Design bot detection and evaluate trade-offs
Company: Meta
Role: Data Scientist
Category: Machine Learning
Difficulty: hard
Interview Round: Onsite
You must design and evaluate a bot-detection system for comment activity. Address:
1) Labeling strategy with minimal ground truth: propose weak-supervision heuristics, manual review sampling plans, and how you’d de-bias labels given extreme class imbalance (e.g., <0.5% bots).
2) Features across time scales: per-session burstiness, inter-comment intervals, entropy of targets, language signals, graph-based reciprocity; specify which must be real-time vs. batch.
3) Model choice and calibration: compare linear, tree ensembles, and sequence models; how to calibrate posteriors (Platt/Isotonic) and monitor calibration drift.
4) Thresholding by cost: define costs for FP (blocking a human) vs FN (missing a bot) and pick an operating point using precision-recall curves; compute expected blocked-human-minutes at a chosen threshold given example rates.
5) Adversarial robustness: features least gameable, canaries, and drift detection.
6) Online safety net: shadow mode, backfill re-scoring, human review queues.

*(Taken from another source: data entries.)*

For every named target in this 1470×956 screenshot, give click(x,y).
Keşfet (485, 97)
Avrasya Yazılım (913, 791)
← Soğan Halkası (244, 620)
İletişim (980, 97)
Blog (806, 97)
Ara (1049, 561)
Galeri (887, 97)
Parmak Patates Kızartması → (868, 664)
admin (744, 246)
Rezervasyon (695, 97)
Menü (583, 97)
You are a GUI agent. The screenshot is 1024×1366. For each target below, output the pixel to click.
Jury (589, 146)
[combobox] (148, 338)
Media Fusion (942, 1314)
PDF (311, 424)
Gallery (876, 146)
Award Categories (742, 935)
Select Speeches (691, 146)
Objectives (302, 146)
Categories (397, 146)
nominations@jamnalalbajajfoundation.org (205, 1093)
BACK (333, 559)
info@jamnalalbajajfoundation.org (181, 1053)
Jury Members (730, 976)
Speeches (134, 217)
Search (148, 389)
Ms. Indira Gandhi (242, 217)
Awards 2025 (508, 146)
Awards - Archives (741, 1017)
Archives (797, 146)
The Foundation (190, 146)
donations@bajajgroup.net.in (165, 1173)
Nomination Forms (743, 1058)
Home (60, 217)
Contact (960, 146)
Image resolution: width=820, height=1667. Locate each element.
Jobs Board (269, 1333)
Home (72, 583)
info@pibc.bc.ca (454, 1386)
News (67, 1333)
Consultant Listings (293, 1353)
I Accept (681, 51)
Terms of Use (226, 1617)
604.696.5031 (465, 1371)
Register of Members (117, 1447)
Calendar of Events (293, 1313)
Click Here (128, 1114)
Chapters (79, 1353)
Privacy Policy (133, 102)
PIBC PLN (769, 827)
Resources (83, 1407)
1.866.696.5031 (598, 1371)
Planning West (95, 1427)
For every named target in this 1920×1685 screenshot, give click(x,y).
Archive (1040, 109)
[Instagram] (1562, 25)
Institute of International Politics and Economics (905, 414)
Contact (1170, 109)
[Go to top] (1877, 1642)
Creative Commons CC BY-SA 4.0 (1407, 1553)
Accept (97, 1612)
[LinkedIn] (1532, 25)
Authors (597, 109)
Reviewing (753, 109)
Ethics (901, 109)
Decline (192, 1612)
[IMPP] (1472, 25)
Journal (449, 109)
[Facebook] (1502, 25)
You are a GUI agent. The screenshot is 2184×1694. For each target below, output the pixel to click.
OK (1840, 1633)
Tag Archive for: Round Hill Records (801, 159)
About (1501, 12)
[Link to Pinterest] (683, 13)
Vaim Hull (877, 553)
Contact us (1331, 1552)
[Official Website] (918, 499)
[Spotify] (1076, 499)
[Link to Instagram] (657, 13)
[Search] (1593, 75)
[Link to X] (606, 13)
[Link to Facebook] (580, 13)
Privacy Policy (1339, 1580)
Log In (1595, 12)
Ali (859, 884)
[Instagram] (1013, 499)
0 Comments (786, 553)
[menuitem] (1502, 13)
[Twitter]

7) Evaluation: offline PR-AUC/recall@high-precision; online guardrails (reports, creator retention, comment latency). 8) If FP becomes high, trace the root cause with error analysis and propose a rollback/ramp strategy.
Quick Answer: This question evaluates a data scientist's competency in designing operational machine-learning systems for bot detection, covering labeling and weak supervision, temporal and graph-based feature engineering, model choice and calibration, cost-based thresholding, adversarial robustness, and online monitoring and safety nets.